**TASK TO COMPLETE:**
Your job is to print, exactly, the lines in the data below from the line with "Where should I click to: Select" through the line with "The width and height of the screenshot is (1011, 558).", both included, and to omit any picture.

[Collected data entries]
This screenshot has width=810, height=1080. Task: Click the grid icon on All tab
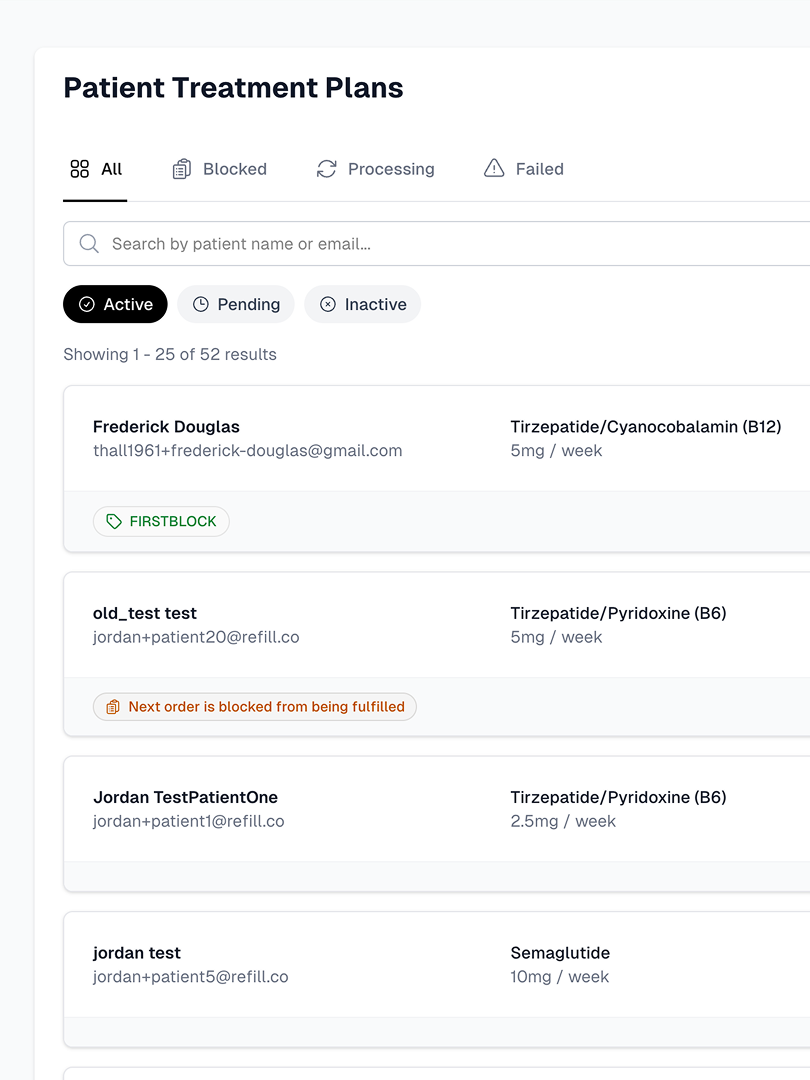coord(80,169)
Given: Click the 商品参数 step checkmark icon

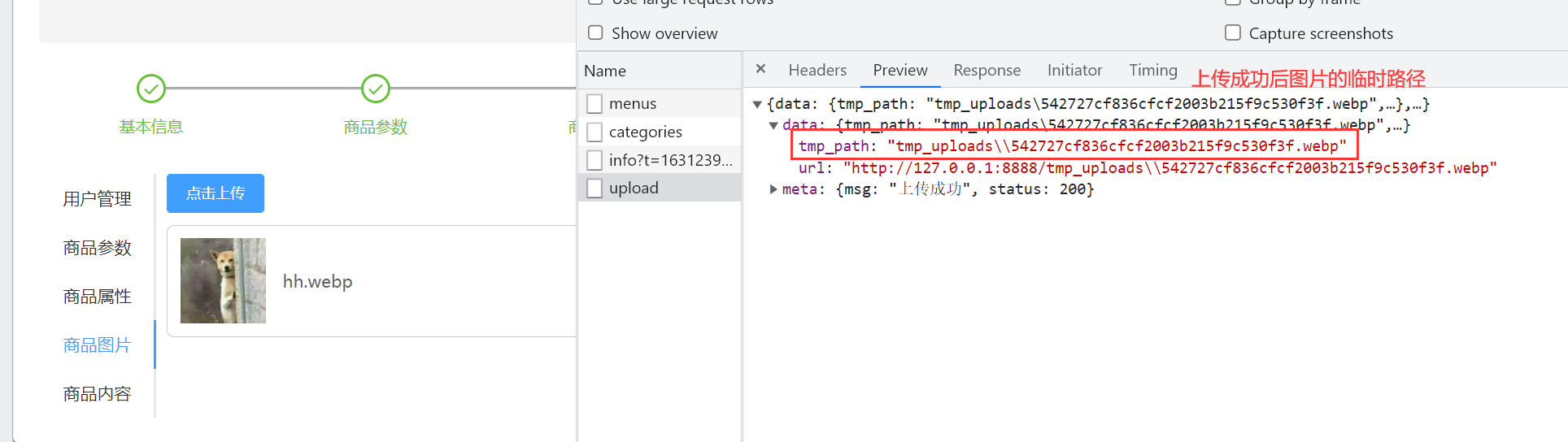Looking at the screenshot, I should 375,89.
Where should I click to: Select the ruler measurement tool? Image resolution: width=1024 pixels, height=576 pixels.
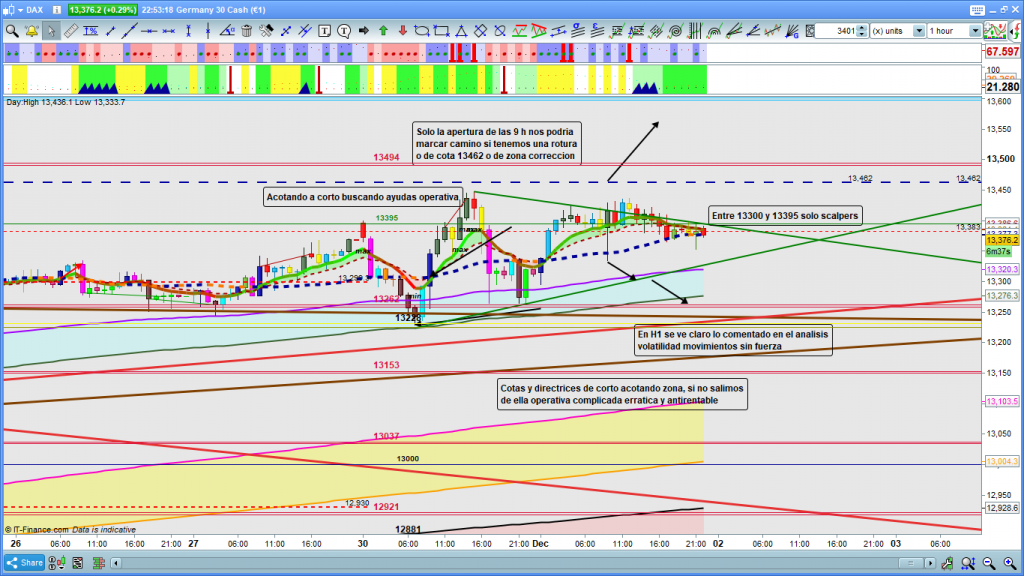tap(70, 30)
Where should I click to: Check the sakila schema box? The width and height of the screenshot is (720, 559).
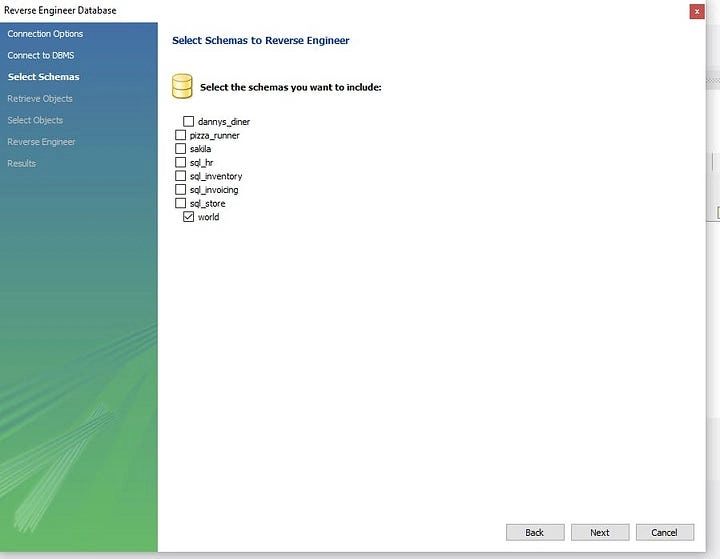pyautogui.click(x=181, y=149)
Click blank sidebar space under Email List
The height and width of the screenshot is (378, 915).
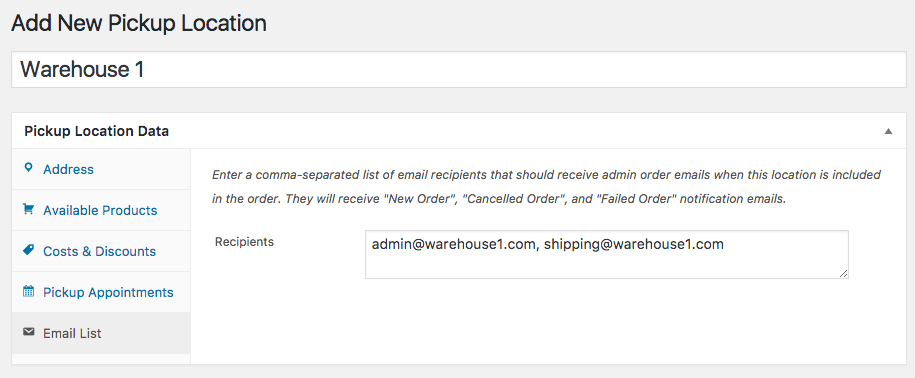pos(101,359)
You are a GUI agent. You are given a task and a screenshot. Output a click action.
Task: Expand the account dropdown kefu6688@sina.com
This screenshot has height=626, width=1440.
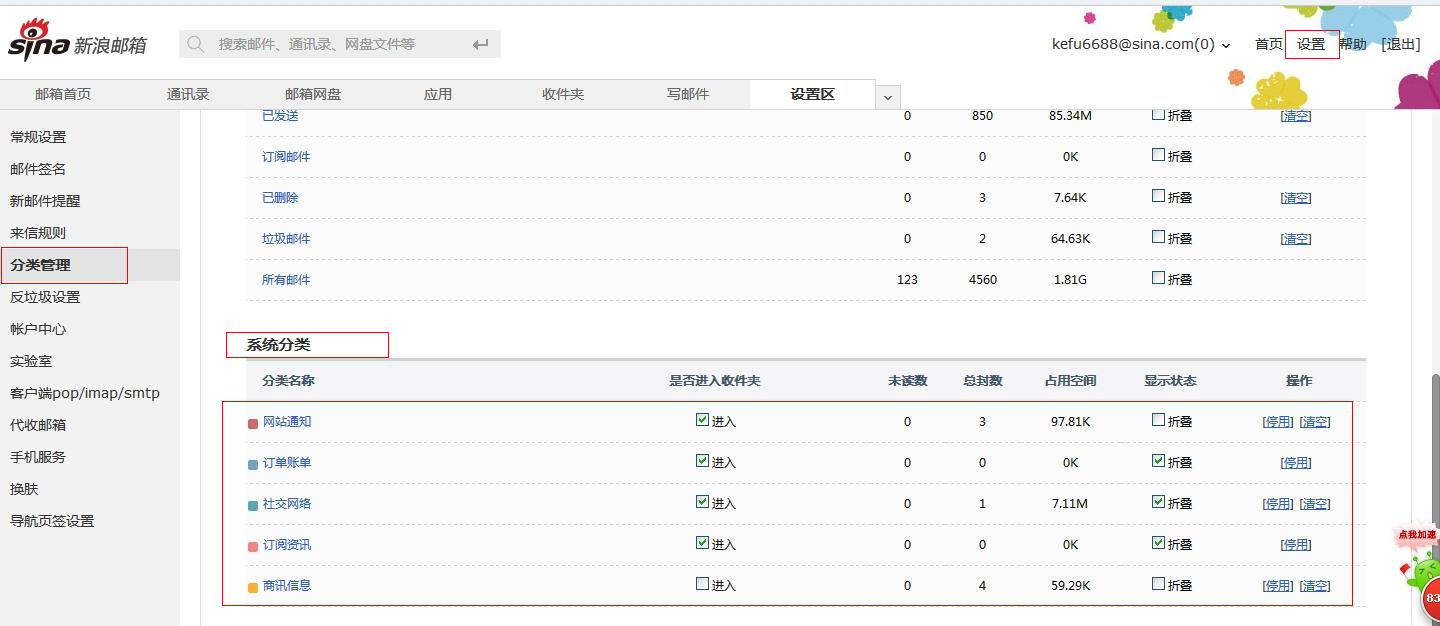coord(1226,45)
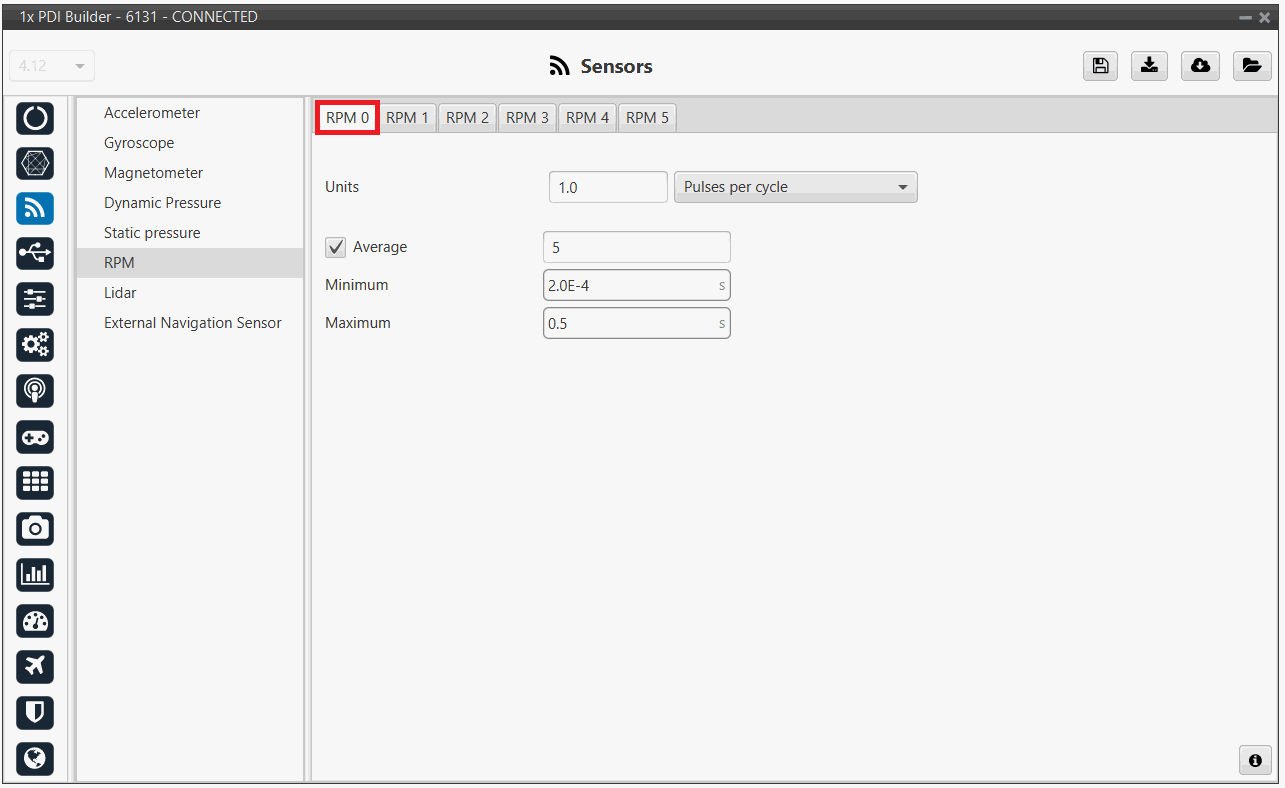Open the speedometer gauge icon in sidebar

pyautogui.click(x=35, y=621)
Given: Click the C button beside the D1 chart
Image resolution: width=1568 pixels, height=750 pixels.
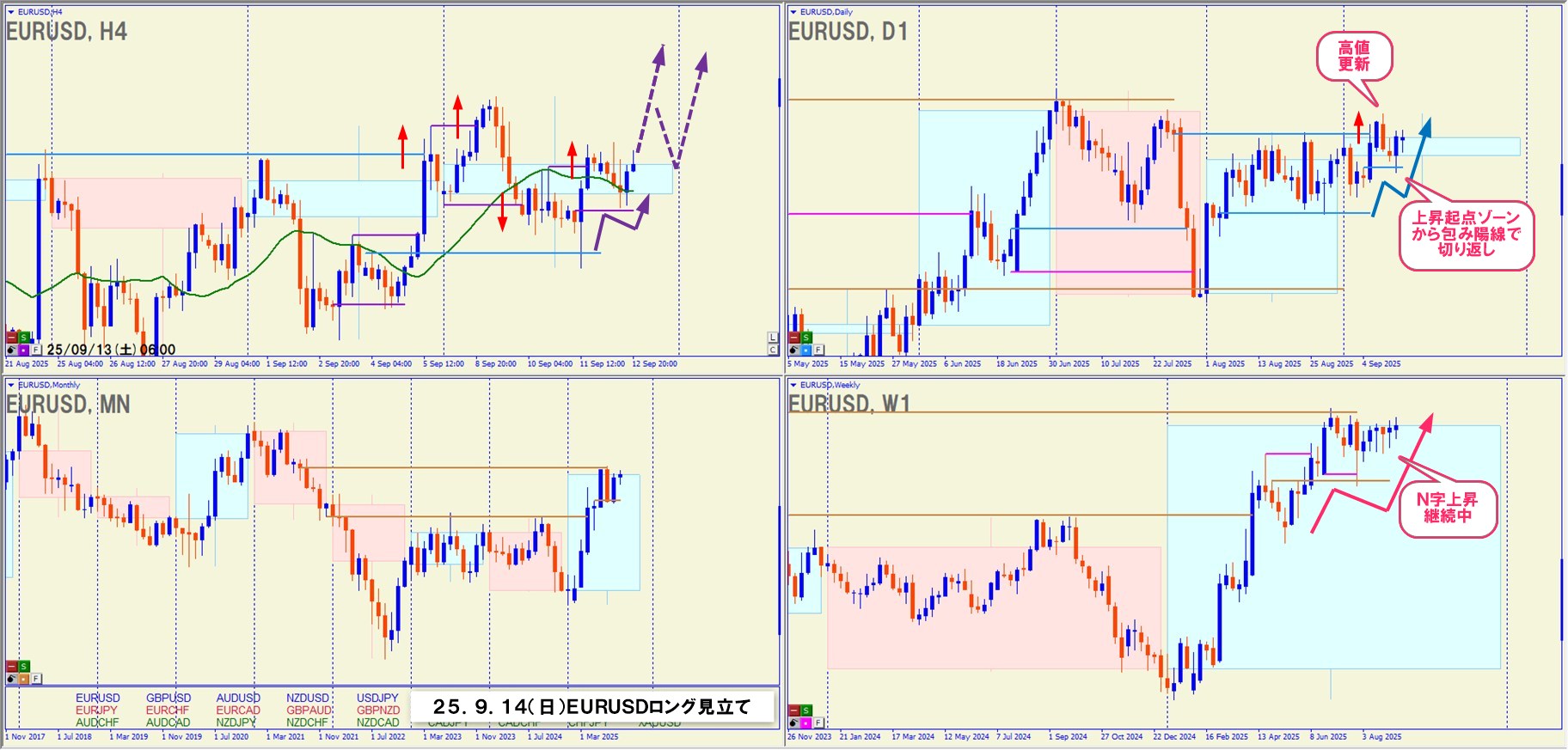Looking at the screenshot, I should point(772,350).
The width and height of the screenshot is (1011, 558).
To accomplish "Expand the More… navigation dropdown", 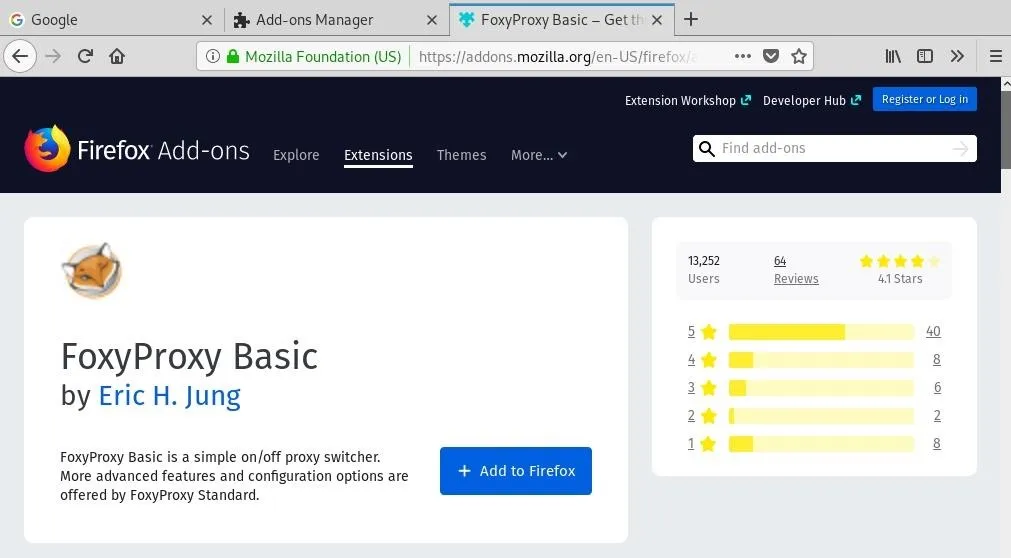I will (x=538, y=155).
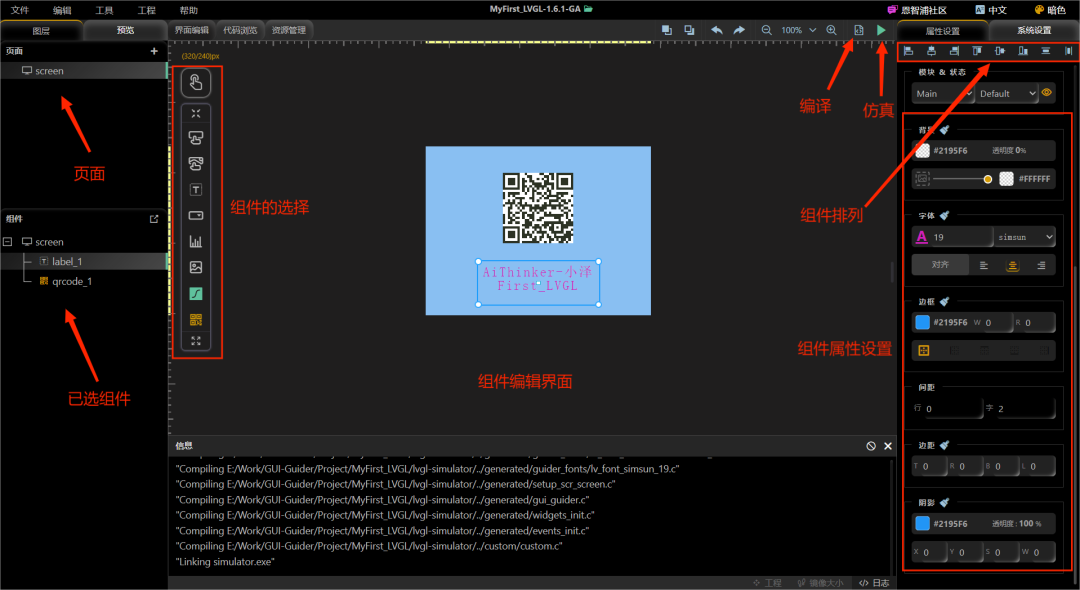Toggle the eye visibility icon next to Default

(x=1046, y=92)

**REPLY TO THE EXERCISE:**
Where should I click to: Select the ruler measurement tool? Image resolution: width=1024 pixels, height=576 pixels.
tap(70, 30)
Where should I click to: Check the sakila schema box? The width and height of the screenshot is (720, 559).
pyautogui.click(x=181, y=149)
Click blank sidebar space under Email List
The height and width of the screenshot is (378, 915).
pos(101,359)
You are a GUI agent. You are given a task and a screenshot. Output a click action.
Task: Expand the account dropdown kefu6688@sina.com
This screenshot has height=626, width=1440.
coord(1226,45)
Open the speedometer gauge icon in sidebar

pyautogui.click(x=35, y=621)
Given: Click the C button beside the D1 chart
Image resolution: width=1568 pixels, height=750 pixels.
Looking at the screenshot, I should point(772,350).
The width and height of the screenshot is (1011, 558).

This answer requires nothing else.